▶ **WHAT THE TASK REQUIRES**
For the records below, tally every line that has the word "agent" and reply with the number alone.

>>>>

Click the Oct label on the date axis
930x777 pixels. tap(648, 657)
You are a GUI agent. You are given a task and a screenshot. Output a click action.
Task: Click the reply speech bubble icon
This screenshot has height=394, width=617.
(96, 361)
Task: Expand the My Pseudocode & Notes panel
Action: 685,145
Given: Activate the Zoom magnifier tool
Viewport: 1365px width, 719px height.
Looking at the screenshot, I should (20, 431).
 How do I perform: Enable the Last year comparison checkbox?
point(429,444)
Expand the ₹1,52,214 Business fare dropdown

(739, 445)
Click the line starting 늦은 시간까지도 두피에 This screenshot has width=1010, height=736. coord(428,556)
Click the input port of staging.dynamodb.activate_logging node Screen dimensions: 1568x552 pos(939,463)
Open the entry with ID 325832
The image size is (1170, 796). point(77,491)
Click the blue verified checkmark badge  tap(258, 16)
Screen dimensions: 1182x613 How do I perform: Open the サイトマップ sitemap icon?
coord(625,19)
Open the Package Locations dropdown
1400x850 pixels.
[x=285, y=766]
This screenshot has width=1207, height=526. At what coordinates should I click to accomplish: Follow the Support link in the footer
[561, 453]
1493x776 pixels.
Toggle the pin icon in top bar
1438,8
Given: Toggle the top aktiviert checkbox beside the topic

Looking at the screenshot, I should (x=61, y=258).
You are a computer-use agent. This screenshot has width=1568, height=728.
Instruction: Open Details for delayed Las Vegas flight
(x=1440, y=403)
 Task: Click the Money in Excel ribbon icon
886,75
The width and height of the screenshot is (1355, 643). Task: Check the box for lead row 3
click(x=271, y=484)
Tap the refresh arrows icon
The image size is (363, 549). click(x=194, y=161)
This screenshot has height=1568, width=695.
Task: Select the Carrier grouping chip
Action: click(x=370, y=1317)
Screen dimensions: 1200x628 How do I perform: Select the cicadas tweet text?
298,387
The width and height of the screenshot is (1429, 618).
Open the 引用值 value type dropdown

<<<<

▶ **EXPECTED OUTPUT**
2